Species of gastropod

Coryphellina marcusorum, (Spanish common name: Eolidáceo de Marcus) is a species of sea slug, an aeolid nudibranch, a marine gastropod mollusc in the family Flabellinidae.

==Distribution==
This species was described from Isla San Diego, Baja California, Mexico. Coryphellina marcusorum is thought to occur in two disjunct populations in the waters of central and south America: one group on the west coast of central America in the eastern Pacific Ocean and as far east as the Galapagos Islands and the other on the east side of the continent in the Caribbean Sea and in the western Atlantic Ocean down to Brazil.

==Description==
Coryphellina marcusorum has a mainly translucent pink or orange body colour.
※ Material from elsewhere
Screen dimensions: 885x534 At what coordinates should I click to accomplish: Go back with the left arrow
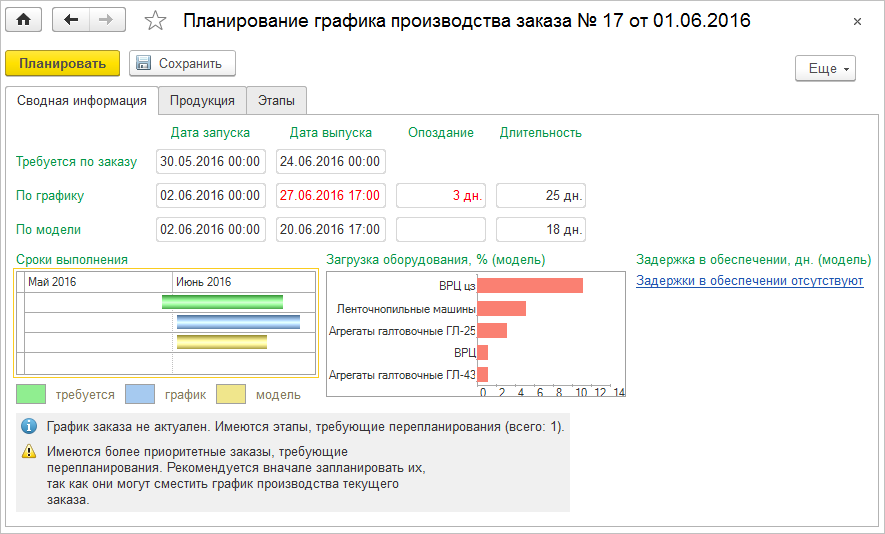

The elongate rhinophores, foot corners and cerata are tipped with opaque white (or sometimes opaque yellow), with a broad, purple band beneath. The posterior face of the rhinophores may have up to one hundred papillae. The oral tentacles are elongate and thin, and are longer than the rhinophores.

The maximum recorded body length is 25 mm or up to 30 mm.

This species is very similar in colouration to the recently described African species Coryphellina arveloi. A comparison with other Flabellinidae species from Mexico is given in the description of Orienthella fogata.

| Species | Rhinophores | Ground colour | Colour of cerata | Living size (mm) |
|---|---|---|---|---|
| Coryphellina marcusorum | Red, papillate posteriorly | Bright pink | Pink, purple and yellow | < 20 |
| Samla telja | Yellow or brown, perfoliate | Light pink, white spots | Brownish pink | < 24 |
| Edmundsella vansyoci | Pink, verrucose | Rose pink | Rose pink, white spots | < 15 |
| Flabellina bertschi | White, smooth | White | Reddish pink, white tips | < 8 |
| Orienthella fogata | Translucent orange, annulate | Translucent orange | Red with white spots | < 15 |
| Kynaria cynara | White with purple tips, perfoliate | Pink with purple markings | Salmon & purple, white spots | < 12 |

==Habitat==
Minimum recorded depth is 3 m. Maximum recorded depth is 22 m.